Mathieu-Zhao spaces of k[x1,...,xn] that contain a finite-codimension ideal are completely described when k is algebraically closed of characteristic zero.

A machine-rendered reading of the paper's core claim, the machinery that carries it, and where it could break.

The paper classifies every Mathieu-Zhao space inside the polynomial ring k[x_1,...,x_n] that contains some ideal of finite codimension. It supplies an explicit description of all such spaces together with an algorithm that decides membership for any subspace of the concrete form I plus a finite-dimensional vector space when I itself has finite codimension. A reader would care because these spaces arise when studying derivations on polynomial rings, and a full list plus a decision procedure turns an abstract class into something that can be checked on concrete examples.

Core claim

We describe all Mathieu-Zhao spaces of k[x_1,…,x_n] which contain an ideal of finite codimension. Furthermore we give an algorithm to decide if a subspace of the form I+kv_1+⋯+kv_r is a Mathieu-Zhao space, in case the ideal I has finite codimension.

What carries the argument

Mathieu-Zhao space: the named class of subspaces whose complete list, among those containing a finite-codimension ideal, is given by the paper's description.

If this is right

Every Mathieu-Zhao space containing a finite-codimension ideal must match one of the forms listed in the classification.
The supplied algorithm terminates and returns the correct yes/no answer for any candidate subspace built from a finite-codimension ideal plus finitely many extra polynomials.
The results apply uniformly for every number of variables n.

Where Pith is reading between the lines

These are editorial extensions of the paper, not claims the author makes directly.

The classification reduces recognition of Mathieu-Zhao spaces in this subclass to a finite check once an ideal of finite codimension is identified.
The algorithm can be implemented directly in any computer algebra system that handles polynomial ideals of finite codimension.
Similar decision procedures might be sought for Mathieu-Zhao spaces in other rings where finite-codimension ideals exist.

Load-bearing premise

The definition of a Mathieu-Zhao space together with the hypothesis that k is algebraically closed of characteristic zero.

What would settle it

An explicit subspace containing a finite-codimension ideal that satisfies the Mathieu-Zhao property yet falls outside the paper's described list, or an input to the algorithm that the procedure accepts or rejects contrary to the actual property.

read the original abstract

We describe all Mathieu-Zhao spaces of $k[x_1,\cdots,x_n]$ ($k$ is an algebraically closed field of characteristic zero) which contains an ideal of finite codimension.

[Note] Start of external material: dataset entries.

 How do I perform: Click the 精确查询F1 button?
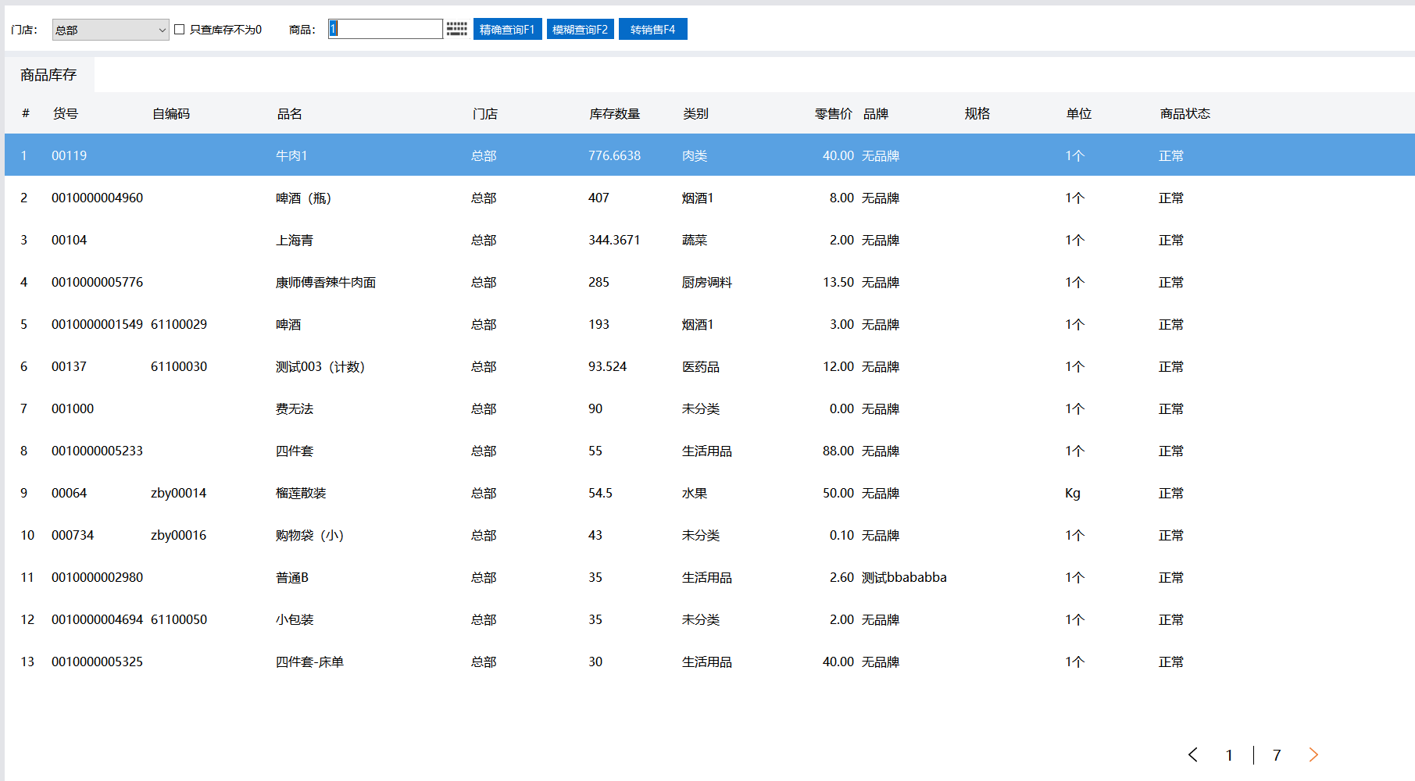click(x=507, y=29)
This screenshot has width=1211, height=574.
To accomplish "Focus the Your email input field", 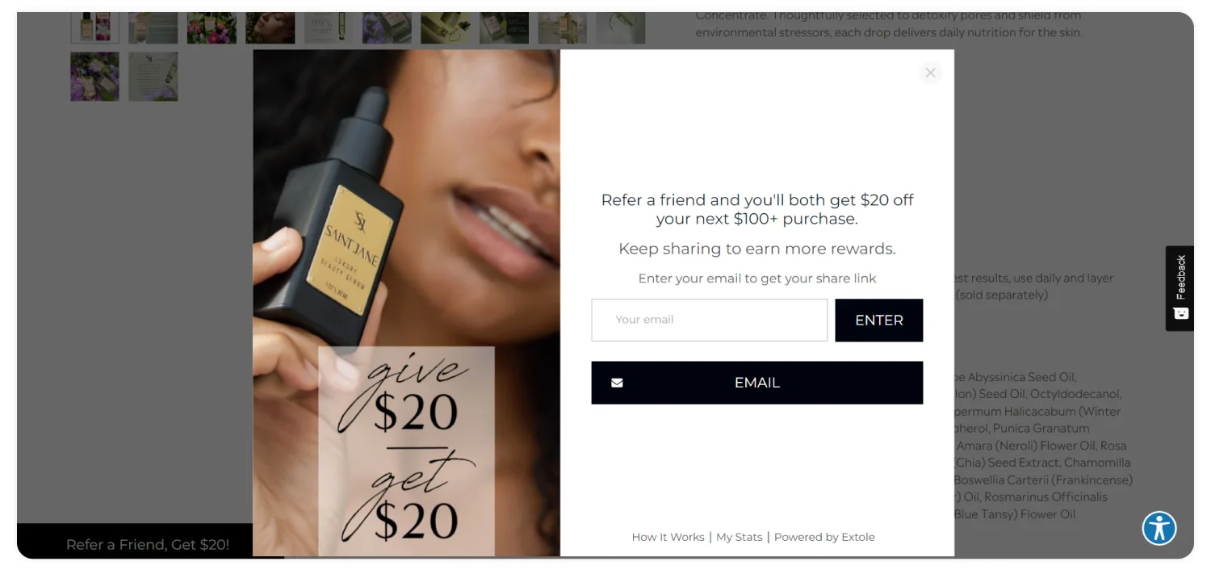I will (x=709, y=320).
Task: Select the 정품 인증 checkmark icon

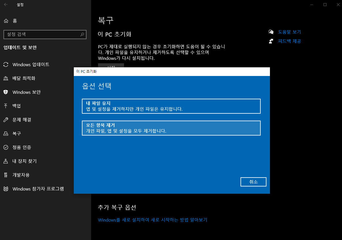Action: point(5,147)
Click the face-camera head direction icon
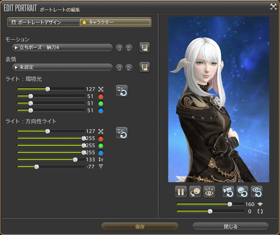This screenshot has height=235, width=280. click(x=195, y=192)
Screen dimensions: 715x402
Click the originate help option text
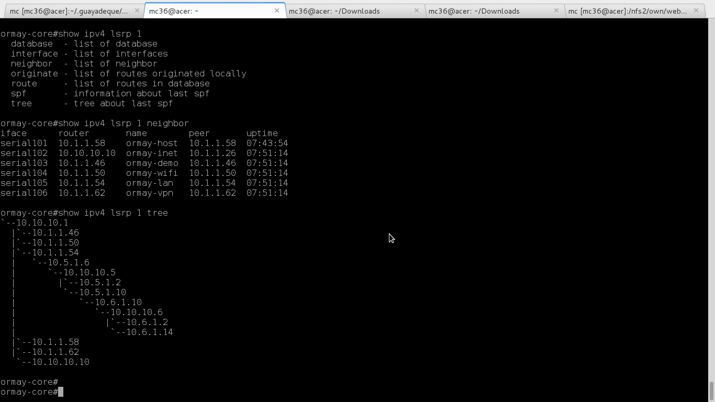34,74
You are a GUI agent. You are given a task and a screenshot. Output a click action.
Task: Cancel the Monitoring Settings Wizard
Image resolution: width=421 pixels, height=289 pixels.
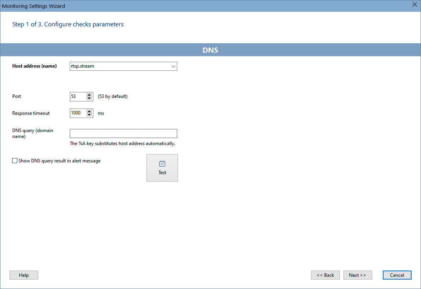[397, 275]
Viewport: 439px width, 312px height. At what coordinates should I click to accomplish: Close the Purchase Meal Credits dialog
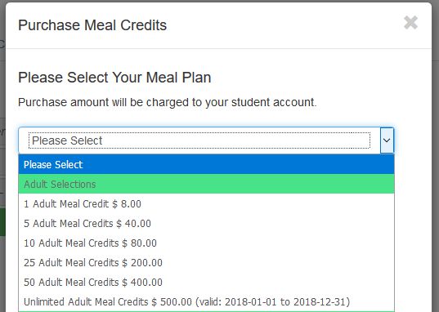[410, 23]
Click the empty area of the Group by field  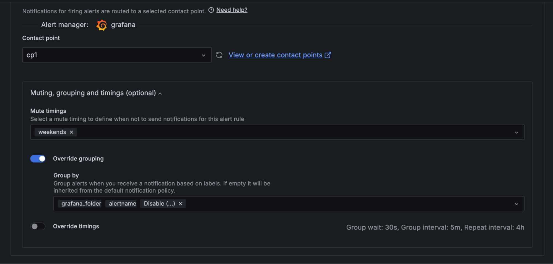332,204
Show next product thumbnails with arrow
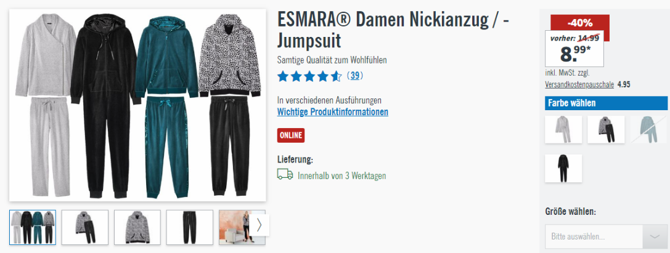 [259, 225]
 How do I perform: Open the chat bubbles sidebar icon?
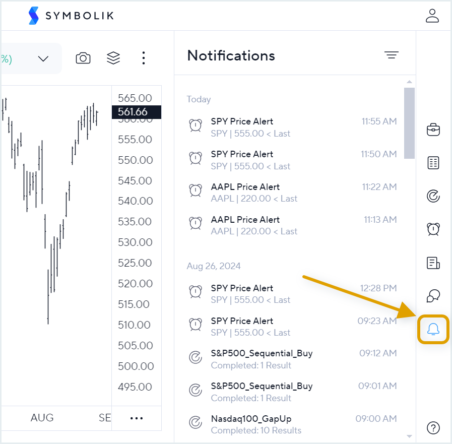(x=433, y=296)
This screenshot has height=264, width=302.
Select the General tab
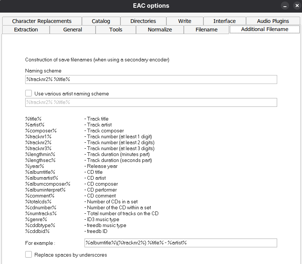click(x=73, y=30)
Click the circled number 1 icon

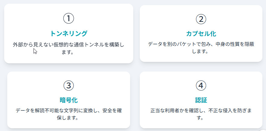point(69,18)
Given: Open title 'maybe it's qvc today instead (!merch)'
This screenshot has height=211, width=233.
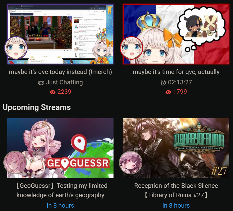Looking at the screenshot, I should point(60,72).
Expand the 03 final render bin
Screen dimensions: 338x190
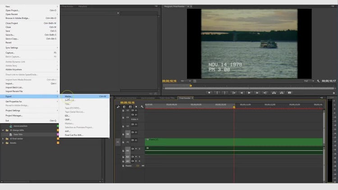(3, 139)
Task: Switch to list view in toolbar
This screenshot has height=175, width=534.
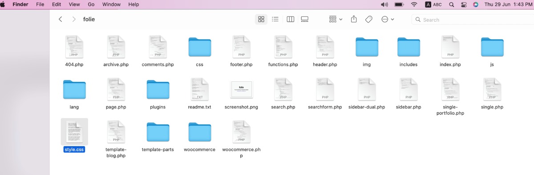Action: [275, 19]
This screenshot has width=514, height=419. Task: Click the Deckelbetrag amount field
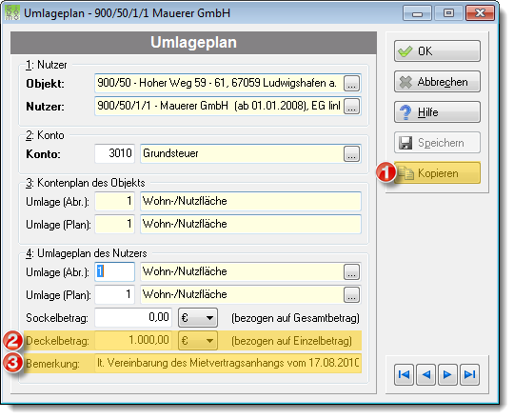133,340
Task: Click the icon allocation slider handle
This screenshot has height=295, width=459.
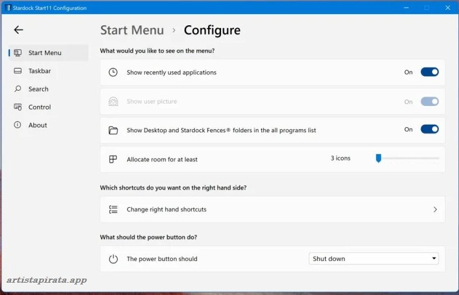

Furthermore we give an algorithm to decide if a subspace of the form $I+kv_1+\cdots+kv_r$ is a Mathieu-Zhao space, in case the ideal $I$ has finite codimension.

Editorial analysis

A structured set of objections, weighed in public.

Desk editor's note, referee report, simulated authors' rebuttal, and a circularity audit. Tearing a paper down is the easy half of reading it; the pith above is the substance, this is the friction.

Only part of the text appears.